Ada beberapa
poin yang bisa kita contoh dari Pemilu Malaysia.
Dari prespektif WNI yang menetap di Indonesia.
Hanya ada satu Pemilu dalam setiap periode.
Pilihanraya Umum (PRU13) terdiri dari pemilihan anggota parlemen dan anggota
Dewan Undangan Negri (DUN- setaraf DPRD). Pemimpin partai yg mendapatkan suara parlemen
paling banyak di seluruh Malaysia berhak menjadi Perdana Mentri setelah
direstui Yang Dipertuan Agong. Sedangkan pemimpin partai di tiap cabang negri
(provinsi) yang memperoleh kursi DUN yang paling banyak berhak menjadi Mentri
Besar (Gubernur) di negri (provinsi) yg dimenanginya setelah direstui Sultan
negri masing-masing.

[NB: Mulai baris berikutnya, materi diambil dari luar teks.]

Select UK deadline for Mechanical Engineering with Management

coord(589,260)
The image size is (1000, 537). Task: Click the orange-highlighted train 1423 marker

Sistem ini tidak seperti di Indonesia yang membuat banyak
pemilihan: Pilkada, PilPres, Pemilihan DPR, Pemilihan DPD, bahkan sampai ke
pemilihan Pak Kepala Desa. Ini mengakibatkan banyaknya biaya anggaran yg dihabiskan
untuk pemilihan pejabat saja. Dengan sistem 1 pemilu di Malaysia: Banyak dana
yg dihemat, kampanye pun hanya dua minggu dalam 5 tahun. Tidak seperti di Indonesia
yang saya perhatikan kampanyenya tiap hari.
TPS- tempat pemungutan suara dilokasikan di sekolah-sekolah
di seluruh Malaysia, sehingga tidak ada istilah menyewa atau membuat TPS yang
secara otomatis menghemat dana.
Calon anggota parlemen dan DUN yang tidak
memiliki partai politik bisa mencalonkan dirinya sebagai calon bebas
(Independen).
Setiap calon wajib membayar RM10000 (Rp30.000.000)
sebagai deposit. Deposit akan hangus (hilang) jika calon tidak dapat mencapai
1/8 (12.5%) suara. Ini untuk menghindari
orang orang yang main main dalam mencalonkan diri. Deposit juga akan hilang jika
calon melanggar aturan pemilu.
Pengitungan suara dilakukan secara online.
Sehingga hasil suara bisa diumumkan pada malam itu juga.
Polisi dan anggota militer mengundi beberapahari lebih dulu.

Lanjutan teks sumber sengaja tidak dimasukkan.